→ WHAT YOU NEED TO DO: Extract all records. Keep each one exact.

→ MATERIALS PROVIDED:
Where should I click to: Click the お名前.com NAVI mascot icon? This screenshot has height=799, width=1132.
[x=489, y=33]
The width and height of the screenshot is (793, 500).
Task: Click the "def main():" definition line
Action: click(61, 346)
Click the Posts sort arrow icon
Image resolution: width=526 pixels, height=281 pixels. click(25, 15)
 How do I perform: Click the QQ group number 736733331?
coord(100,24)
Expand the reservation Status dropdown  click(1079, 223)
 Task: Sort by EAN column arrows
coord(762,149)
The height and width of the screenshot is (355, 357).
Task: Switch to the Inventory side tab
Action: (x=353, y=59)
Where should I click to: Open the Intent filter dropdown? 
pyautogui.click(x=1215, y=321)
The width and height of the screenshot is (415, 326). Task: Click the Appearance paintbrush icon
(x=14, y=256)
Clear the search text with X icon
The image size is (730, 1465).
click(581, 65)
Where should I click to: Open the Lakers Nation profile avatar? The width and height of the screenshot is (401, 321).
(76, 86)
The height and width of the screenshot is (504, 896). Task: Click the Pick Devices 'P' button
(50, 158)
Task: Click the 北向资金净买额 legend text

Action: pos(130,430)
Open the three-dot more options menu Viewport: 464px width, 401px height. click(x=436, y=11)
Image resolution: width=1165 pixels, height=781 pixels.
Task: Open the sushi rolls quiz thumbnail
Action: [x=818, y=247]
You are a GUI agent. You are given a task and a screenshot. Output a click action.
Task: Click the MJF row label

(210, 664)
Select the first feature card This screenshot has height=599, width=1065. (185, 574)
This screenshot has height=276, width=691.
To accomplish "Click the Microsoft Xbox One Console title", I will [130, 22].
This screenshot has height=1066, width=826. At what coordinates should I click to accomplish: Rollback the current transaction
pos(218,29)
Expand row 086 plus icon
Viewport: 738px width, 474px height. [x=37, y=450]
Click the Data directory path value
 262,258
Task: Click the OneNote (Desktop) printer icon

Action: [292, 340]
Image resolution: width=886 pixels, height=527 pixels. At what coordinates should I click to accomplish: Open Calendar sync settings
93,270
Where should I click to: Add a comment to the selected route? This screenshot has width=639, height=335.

→ EXERCISE ANSWER:
Where should I click to: Click the お名前.com NAVI mascot icon? This screenshot has height=799, width=1132.
[x=489, y=33]
The width and height of the screenshot is (793, 500).
Task: Click the "def main():" definition line
Action: click(61, 346)
Click the Posts sort arrow icon
Image resolution: width=526 pixels, height=281 pixels. click(25, 15)
 How do I perform: Click the QQ group number 736733331?
coord(100,24)
Expand the reservation Status dropdown  click(1079, 223)
 Task: Sort by EAN column arrows
coord(762,149)
The height and width of the screenshot is (355, 357).
Task: Switch to the Inventory side tab
Action: (x=353, y=59)
Where should I click to: Open the Intent filter dropdown? 
pyautogui.click(x=1215, y=321)
The width and height of the screenshot is (415, 326). Task: Click the Appearance paintbrush icon
(x=14, y=256)
Clear the search text with X icon
The image size is (730, 1465).
click(581, 65)
Where should I click to: Open the Lakers Nation profile avatar? The width and height of the screenshot is (401, 321).
(76, 86)
The height and width of the screenshot is (504, 896). Task: Click the Pick Devices 'P' button
(50, 158)
Task: Click the 北向资金净买额 legend text

Action: pos(130,430)
Open the three-dot more options menu Viewport: 464px width, 401px height. click(x=436, y=11)
Image resolution: width=1165 pixels, height=781 pixels.
Task: Open the sushi rolls quiz thumbnail
Action: [x=818, y=247]
You are a GUI agent. You are given a task and a screenshot. Output a click action.
Task: Click the MJF row label

(210, 664)
Select the first feature card This screenshot has height=599, width=1065. (185, 574)
This screenshot has height=276, width=691.
To accomplish "Click the Microsoft Xbox One Console title", I will [130, 22].
This screenshot has height=1066, width=826. At what coordinates should I click to accomplish: Rollback the current transaction
pos(218,29)
Expand row 086 plus icon
Viewport: 738px width, 474px height. [x=37, y=450]
Click the Data directory path value
 262,258
Task: Click the OneNote (Desktop) printer icon

Action: [292, 340]
Image resolution: width=886 pixels, height=527 pixels. At what coordinates should I click to accomplish: Open Calendar sync settings
93,270
Where should I click to: Add a comment to the selected route? This screenshot has width=639, height=335.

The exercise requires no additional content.